The issue of police violence isn’t new; the Black Panthers started with an armed citizens’ patrols to monitor police behavior back in the 1960s. But then Colin Kaepernick took a knee. Kneeling elevated the issue of police violence from the fringe of street protest, into every American’s living room. It legitimized Black activists who’d been fighting that battle for decades. It forced political candidates to wrestle with the issue openly and arguably, furthered the momentum behind police reform. Colin Kaepernick singlehandedly forced us to confront a dirty American secret — now who will do the same for 75,000 missing Black girls and women?

One week ago a video from New York finally made us sit up straight and pay attention to this crisis. Karol Sanchez, a 16-year-old Black girl, was seen apparently being kidnapped while walking down the street with her mother. We now understand it all to have been staged, as multiple outlets have reported. Still, there are roughly 75,000 Black girls and women missing in this country. Since no one cares unless the abduction is captured on video, someone must, in the spirit of Colin Kaepernick, take a knee to make us care. Someone must interrupt life as we know it, ignore all protocols and social norms and force everyone to wrestle with the fact that thousands of families will have a terrible holiday season because their girls won’t be home.
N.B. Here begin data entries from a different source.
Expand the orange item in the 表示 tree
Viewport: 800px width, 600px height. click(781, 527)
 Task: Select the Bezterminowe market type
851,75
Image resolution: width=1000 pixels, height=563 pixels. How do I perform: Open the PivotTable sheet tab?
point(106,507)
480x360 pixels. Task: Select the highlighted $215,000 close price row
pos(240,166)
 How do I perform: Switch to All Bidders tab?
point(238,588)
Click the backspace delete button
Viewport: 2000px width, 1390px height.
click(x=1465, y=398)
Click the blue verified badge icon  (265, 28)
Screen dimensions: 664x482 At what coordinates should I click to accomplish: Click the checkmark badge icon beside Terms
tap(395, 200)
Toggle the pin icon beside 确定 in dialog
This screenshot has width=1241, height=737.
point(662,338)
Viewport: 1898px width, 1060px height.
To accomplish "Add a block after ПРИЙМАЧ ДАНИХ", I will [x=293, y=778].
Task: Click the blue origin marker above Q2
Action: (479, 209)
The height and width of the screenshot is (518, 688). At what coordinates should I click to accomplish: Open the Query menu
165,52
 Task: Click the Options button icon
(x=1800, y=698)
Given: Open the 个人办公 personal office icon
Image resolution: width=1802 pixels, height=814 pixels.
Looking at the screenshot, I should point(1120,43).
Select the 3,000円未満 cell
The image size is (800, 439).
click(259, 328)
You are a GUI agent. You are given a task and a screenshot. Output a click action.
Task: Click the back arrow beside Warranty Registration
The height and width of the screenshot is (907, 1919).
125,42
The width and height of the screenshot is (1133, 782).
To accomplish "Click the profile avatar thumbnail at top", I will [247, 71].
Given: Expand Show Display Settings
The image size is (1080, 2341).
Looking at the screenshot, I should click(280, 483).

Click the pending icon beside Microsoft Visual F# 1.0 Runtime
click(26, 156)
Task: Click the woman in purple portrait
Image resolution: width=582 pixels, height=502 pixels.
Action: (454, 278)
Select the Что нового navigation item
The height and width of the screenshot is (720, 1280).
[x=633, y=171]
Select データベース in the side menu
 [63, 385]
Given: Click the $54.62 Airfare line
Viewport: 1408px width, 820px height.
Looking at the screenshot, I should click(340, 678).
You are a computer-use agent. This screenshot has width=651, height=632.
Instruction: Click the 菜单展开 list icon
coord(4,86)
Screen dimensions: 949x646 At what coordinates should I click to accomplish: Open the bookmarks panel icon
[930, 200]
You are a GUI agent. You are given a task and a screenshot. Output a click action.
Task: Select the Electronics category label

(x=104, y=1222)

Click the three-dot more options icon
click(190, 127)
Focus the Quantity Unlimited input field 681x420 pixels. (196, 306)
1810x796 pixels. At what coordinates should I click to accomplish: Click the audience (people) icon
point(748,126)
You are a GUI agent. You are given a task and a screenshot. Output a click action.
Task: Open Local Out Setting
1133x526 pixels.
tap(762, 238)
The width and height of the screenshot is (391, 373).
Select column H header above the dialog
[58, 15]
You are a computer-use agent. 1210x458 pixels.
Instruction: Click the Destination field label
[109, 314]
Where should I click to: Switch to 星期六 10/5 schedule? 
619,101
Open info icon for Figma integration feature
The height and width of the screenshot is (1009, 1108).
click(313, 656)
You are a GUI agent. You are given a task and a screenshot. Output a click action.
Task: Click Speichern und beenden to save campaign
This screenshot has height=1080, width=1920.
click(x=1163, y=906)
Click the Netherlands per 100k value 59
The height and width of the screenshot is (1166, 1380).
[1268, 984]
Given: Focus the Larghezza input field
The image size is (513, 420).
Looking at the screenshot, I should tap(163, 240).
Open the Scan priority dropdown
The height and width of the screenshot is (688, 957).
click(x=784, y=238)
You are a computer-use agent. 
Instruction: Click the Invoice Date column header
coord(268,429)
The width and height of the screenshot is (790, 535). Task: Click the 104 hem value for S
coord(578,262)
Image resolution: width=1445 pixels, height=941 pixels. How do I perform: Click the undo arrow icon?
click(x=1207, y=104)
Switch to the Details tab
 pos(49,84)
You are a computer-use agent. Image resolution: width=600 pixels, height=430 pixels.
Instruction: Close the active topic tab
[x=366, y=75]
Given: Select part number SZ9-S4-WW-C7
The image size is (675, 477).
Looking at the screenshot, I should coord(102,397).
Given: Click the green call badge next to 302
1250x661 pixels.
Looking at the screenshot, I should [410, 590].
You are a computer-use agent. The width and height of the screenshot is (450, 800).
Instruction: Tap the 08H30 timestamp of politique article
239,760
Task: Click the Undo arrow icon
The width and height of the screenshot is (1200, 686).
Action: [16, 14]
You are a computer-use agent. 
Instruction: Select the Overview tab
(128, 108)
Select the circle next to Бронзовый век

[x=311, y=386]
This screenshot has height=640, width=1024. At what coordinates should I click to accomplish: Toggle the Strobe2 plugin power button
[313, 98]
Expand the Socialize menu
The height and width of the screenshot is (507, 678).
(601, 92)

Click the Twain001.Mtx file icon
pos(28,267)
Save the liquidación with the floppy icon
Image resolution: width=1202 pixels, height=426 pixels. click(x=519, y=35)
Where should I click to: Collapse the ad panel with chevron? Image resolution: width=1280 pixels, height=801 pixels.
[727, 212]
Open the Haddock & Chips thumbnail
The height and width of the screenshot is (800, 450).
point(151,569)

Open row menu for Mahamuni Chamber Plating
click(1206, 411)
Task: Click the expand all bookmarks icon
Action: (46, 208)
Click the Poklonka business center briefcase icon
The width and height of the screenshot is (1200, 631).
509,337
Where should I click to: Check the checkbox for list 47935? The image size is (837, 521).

No, the National Anthem wasn’t the natural place or time to raise the issue of police violence. It was arguably tacky and in poor taste — as protests are designed to be. Kaepernick made a conscious choice to kneel and indeed there were consequences. Whether you like or loathe him, everyone agrees that he would be a professional football player today, had he not taken a knee. In the same way, someone with status must embrace tacky, unruly and uncouth in order to demand and command that these United States stop and take notice of the little girls whom the media won’t cover. Someone must take a knee so that we care, even when there’s no video.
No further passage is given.